_Исходный текст_
И полвека его жизни прошло с того времени, как в 1930 году он вышел из ночного холода к костру и отрёкся от святой аббревиатуры.
Да только отречение это дела не поменяло.
ОПОЯЗ начинался со статьи Шкловского «Воскрешение слова», написанной в 1914 году, и заканчивался его же статьёй 1930-го «Памятник одной научной ошибке».
Итого было ОПОЯЗу шестнадцать лет жизни.
Правда, хоронили его часто, слишком часто.
Есть такая примета — если человека хоронят при жизни, то жить ему долго. Учитывая то, сколько раз хоронили формальный метод, — жить ему вечно.
Хоронили его и в 1922 году.
Борис Томашевский[17] произнёс тогда целое надгробное слово, что было статьёй — «вместо некролога».

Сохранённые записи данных
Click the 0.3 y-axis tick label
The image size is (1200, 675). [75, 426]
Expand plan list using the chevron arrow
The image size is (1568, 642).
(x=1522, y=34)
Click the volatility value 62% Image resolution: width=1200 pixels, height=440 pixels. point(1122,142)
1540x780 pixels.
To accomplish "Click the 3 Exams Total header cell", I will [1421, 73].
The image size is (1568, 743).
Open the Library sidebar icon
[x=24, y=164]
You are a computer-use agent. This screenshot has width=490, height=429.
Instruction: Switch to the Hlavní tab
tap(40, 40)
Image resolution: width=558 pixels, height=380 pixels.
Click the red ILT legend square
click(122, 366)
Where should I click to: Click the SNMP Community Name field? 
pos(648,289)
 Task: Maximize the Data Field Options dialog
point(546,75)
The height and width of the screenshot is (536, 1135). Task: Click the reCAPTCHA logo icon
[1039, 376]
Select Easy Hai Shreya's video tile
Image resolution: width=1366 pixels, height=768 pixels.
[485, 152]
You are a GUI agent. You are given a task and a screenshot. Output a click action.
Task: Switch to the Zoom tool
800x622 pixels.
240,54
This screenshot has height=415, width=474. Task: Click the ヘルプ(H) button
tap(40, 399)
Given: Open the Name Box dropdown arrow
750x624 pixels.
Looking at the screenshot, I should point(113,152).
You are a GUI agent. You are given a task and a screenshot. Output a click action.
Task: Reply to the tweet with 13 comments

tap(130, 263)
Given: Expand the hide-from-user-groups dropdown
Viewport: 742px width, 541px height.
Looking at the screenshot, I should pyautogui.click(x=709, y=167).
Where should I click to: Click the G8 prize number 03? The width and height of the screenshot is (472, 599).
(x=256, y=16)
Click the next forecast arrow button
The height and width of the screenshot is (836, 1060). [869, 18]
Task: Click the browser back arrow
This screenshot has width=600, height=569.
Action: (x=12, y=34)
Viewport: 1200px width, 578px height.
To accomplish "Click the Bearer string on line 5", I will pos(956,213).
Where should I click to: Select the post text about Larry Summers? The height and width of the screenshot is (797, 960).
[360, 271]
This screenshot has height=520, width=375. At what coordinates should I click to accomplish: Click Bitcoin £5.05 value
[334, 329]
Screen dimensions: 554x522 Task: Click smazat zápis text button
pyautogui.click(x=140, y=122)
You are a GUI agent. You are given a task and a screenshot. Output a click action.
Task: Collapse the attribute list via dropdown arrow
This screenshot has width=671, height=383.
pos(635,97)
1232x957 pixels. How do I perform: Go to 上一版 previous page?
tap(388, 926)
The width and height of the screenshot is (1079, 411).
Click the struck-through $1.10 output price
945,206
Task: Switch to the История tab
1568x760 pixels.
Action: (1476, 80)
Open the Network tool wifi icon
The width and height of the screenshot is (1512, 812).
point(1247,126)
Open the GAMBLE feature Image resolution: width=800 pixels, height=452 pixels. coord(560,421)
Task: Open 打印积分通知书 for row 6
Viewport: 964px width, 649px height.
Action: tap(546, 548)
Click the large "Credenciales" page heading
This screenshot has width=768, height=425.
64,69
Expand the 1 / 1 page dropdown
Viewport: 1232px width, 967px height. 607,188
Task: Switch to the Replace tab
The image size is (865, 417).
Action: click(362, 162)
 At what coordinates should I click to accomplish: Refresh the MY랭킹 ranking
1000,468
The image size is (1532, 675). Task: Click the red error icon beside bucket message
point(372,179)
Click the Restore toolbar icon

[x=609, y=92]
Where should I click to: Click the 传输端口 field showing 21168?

_Задания для выполнения_
a – В каком году, согласно тексту об ОПОЯЗе, была написана статья Шкловского «Воскрешение слова»?
b – Переведите на английский язык предложение из текста об ОПОЯЗе: «Итого было ОПОЯЗу шестнадцать лет жизни.»
Записи здесь никак не используются.

_Ответы по заданиям_
a – В 1914 году.

b – In all, OPOYAZ lived for sixteen years.